> **Given text**
[Start]
No, that's not the statistic I'm referring to. Scroll down and you'll see "Tracking Name Recognition and Favorability Among Dem Primary Voters" and you'll see

Sanders 74

Biden 68

Warren 63

Bloomberg 61

Etc.  

Sorry it's not the exact statistic you want, but it's also not the "first choice candidate" you seem to be making it out to be.  Yes, the party infrastructure is against him.  But please look at the link and see what I'm actually referring to.  

If you want someone the party won't grumble about but will leave a bunch of voters sitting at home come November, just pick Bloomberg.

My apologies, that was me reading in a hurry. :)

Talking about what I 'want' is missing my point. It's not about which candidate I want. And Bloomberg is an odd example to pick, since he has equal unfavourability ratings with Sanders, and given his unorthodox approach to the primaries and history of donations to Republicans, is also unlikely to be someone who inherently has the party on-side. (I mean, unless by 'the party' you understand me to mean the nebulous cabal of wealthy elites that some like to attribute all ills to.)
[End]
From the exchange about Democratic primary candidates, list each candidate whose name appears with a number under the "Tracking Name Recognition and Favorability Among Dem Primary Voters" heading, along with that number.

> **Supplied information**
[Start]
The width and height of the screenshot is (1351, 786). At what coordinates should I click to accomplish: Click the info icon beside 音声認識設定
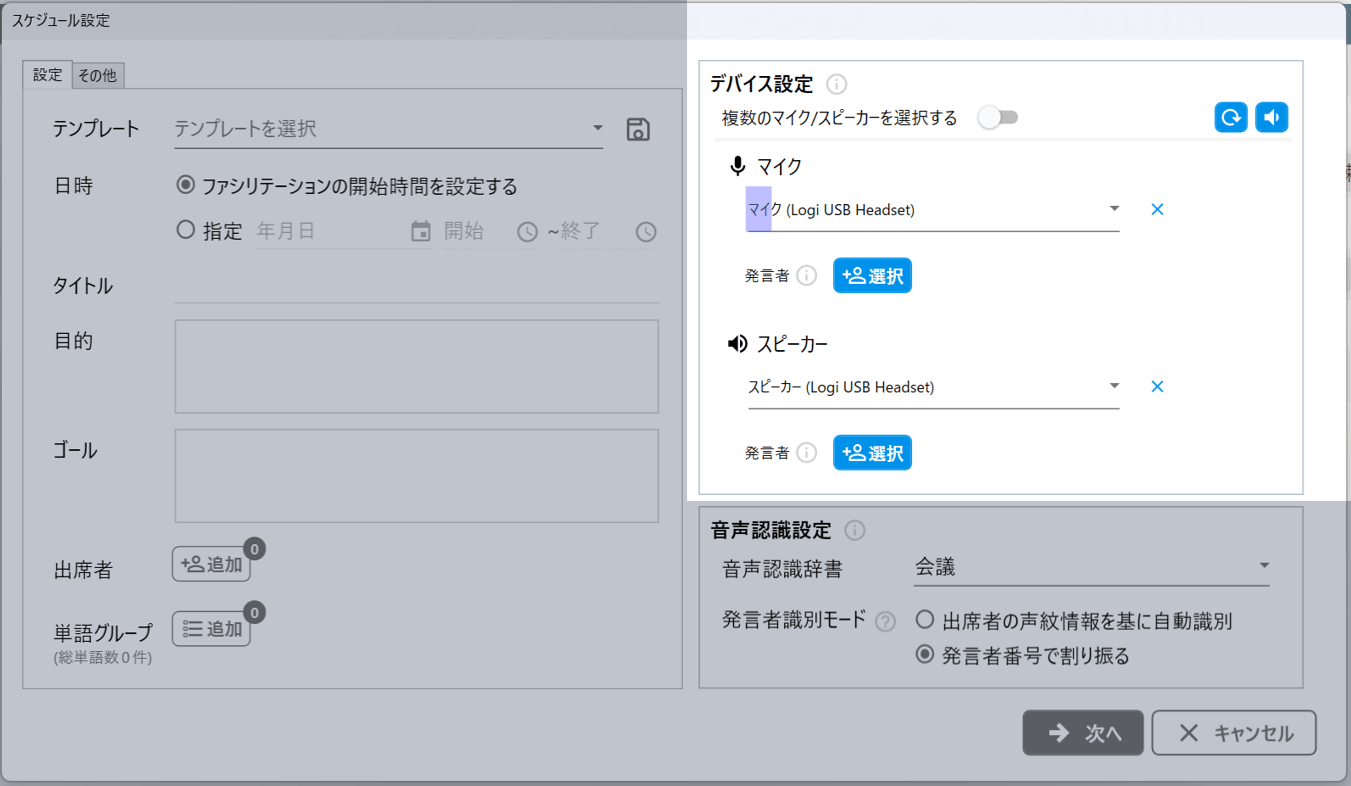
[End]
> **Answer to this exercise**
Sanders 74
Biden 68
Warren 63
Bloomberg 61